── Dataset entries ──

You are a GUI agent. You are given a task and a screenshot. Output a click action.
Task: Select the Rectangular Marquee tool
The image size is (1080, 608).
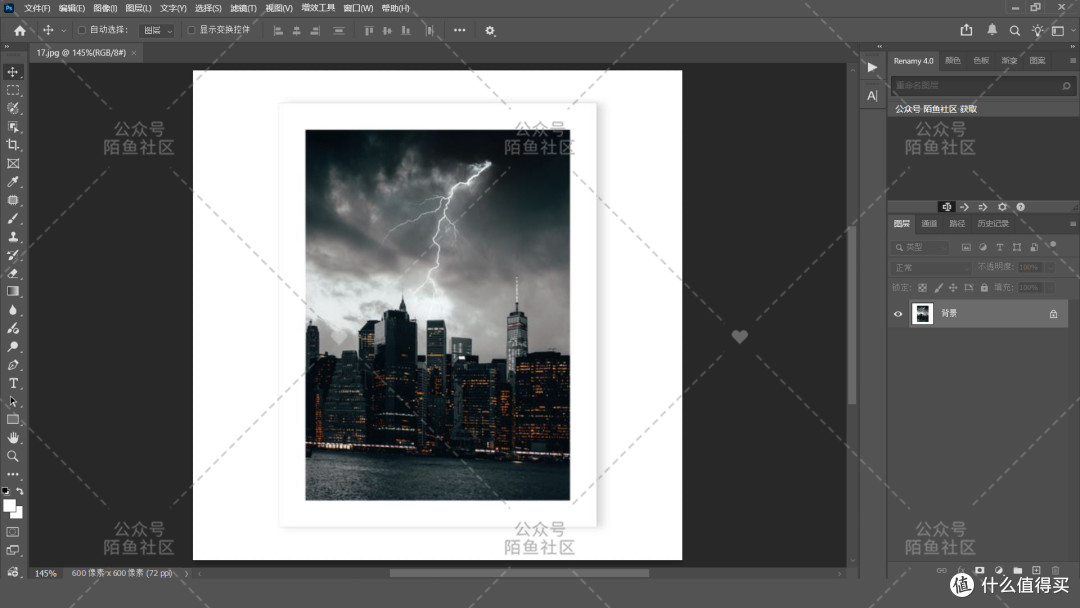pyautogui.click(x=13, y=90)
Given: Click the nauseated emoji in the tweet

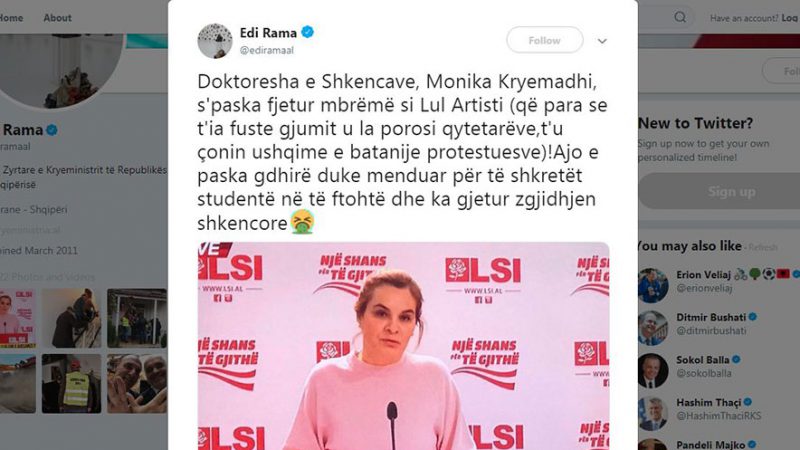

───

### Your goal
None of the pictures should be copied, but every record above must be restated in full.

### Reply to the task
You are a GUI agent. You are given a task and a screenshot. Output a click action.
Task: Select the Rectangular Marquee tool
The image size is (1080, 608).
pyautogui.click(x=13, y=90)
Given: Click the nauseated emoji in the tweet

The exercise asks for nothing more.